Seven years later, I still hear from readers I met on the road.
What has been your biggest challenge with regard to connecting with readers?
Of course, unicorn talk and aspirational musings aside, we still gotta earn a living. My biggest challenge in connecting with readers is what everybody else’s is–making my one voice heard, my one cover seen, my first page cracked open, amongst the many, many, many out there.
I still haven’t found the one right way yet–maybe there isn’t one–but a few needle-pushers I would name are BookBub, BookSweeps newsletter sign-ups, and GoodReads giveaways.
Your keys to success?
My biggest success has been not measuring this career by success–or at least, not any conventional definition of it.
I still remember an event I did in Goshen, IN, where one reader showed up. And, at the end, he did not buy a book. But, as he left he told me why. He already owned three copies of my book. One to read, one to loan out, and one to “keep pristine.” And he had to hurry because he had a three-hour drive home.
Now, if you had told me, while I was struggling for *eleven years to get published* that someday a reader would think it was worth driving six hours to talk about my book, I wouldn’t have believed it. That interaction still makes me smile to this day.
Success is not only about numbers–it’s about people and the words we write to connect us.
How has your publisher helped you and has that made a difference in readership and/or sales?
In the beginning, my tours were self-funded, and my first publisher did not give me a big marketing push, though, by my third book with them, they did send me on a two-week tour. I changed publishers after my editor left my first house, though–and that has made an enormous difference.
I’m now with a house that is creative, and outside-the-box about breaking an author out and building her brand.
The cover and title for my forthcoming novel are great examples–those were decided on after in-depth discussions about the kind of books I write, who my target audience is, and how best to reach them. And to come full-circle, pre-pandemic, my new publisher sent me out on a nine-week tour!
Social Media Success
Which social media do you find is best to connect and interact with readers?
As for virtual connecting and social media, I like Facebook, Instagram, and even better than both–trying to put out a really well-written, intimate, honest newsletter. One thing I recommend for newsletters is to take off your Facebook face.
I get feedback from people who say they delete a lot of newsletters but always read every word of mine because I tell it like it is, and seem to reflect a very real part of me. That’s because I do. I don’t put “spin” in my newsletters.
I share the tough parts and the things that bolster me alike. I think we learn from the hard stuff even more than we do from the easy…and it makes for a feeling of real, not packaged, connection.
Julie Weathers isn't sure if she's running away or starting over, but moving to a remote island off the coast of Maine feels right for someone with reasons to flee her old life.

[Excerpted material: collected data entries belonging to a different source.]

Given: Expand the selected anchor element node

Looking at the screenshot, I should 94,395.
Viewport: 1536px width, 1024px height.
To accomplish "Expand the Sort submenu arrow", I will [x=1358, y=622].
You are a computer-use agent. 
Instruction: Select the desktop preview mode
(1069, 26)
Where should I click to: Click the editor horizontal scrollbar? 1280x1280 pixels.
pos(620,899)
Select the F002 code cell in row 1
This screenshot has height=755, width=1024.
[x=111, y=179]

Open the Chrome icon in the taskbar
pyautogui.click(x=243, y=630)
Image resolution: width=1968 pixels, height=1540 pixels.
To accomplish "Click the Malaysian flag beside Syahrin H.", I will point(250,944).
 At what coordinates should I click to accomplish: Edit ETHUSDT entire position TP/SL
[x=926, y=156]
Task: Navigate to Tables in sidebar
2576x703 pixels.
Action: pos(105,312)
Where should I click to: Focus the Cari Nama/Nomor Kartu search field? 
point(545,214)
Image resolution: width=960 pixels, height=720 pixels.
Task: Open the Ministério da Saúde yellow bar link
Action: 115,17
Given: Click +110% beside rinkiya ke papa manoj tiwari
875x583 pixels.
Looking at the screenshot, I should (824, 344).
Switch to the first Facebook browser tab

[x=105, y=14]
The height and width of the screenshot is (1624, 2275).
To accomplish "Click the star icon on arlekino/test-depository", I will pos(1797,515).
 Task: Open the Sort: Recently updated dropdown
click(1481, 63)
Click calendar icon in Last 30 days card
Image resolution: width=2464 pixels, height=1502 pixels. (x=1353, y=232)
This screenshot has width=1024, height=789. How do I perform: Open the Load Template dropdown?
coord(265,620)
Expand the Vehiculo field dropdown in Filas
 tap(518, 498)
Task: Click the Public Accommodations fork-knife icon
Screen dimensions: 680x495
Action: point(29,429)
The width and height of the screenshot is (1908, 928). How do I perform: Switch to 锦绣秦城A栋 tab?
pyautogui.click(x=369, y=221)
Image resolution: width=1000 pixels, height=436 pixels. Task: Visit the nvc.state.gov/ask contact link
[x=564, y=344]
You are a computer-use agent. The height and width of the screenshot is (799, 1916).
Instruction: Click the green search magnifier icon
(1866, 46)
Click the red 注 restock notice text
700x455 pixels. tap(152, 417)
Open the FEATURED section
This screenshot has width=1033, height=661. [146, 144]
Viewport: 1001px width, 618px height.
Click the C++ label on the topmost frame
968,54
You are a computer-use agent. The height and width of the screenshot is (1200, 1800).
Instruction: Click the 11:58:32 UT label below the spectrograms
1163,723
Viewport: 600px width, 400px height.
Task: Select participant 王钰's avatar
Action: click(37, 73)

The sun-washed, sea-stormed speck of land seems welcoming, the lobster plentiful, and the community close and tightly knit. She finds friends in her nearest neighbor and Callum, a man who appears to be using the island for the same thing as she: escape.
But as Julie takes on the challenge of teaching the island's children, she comes to suspect that she may have traded one place shrouded in trouble for another, and she begins to wonder if the greatest danger on Mercy Island is its lost location far out to sea, or the people who live there.
Jenny Milchman is the USA Today Bestselling, Mary Higgins Clark award-winning author of five psychological thrillers, including the forthcoming THE SECOND MOTHER. She speaks and teaches nationally, and lives in the Hudson River Valley with her family.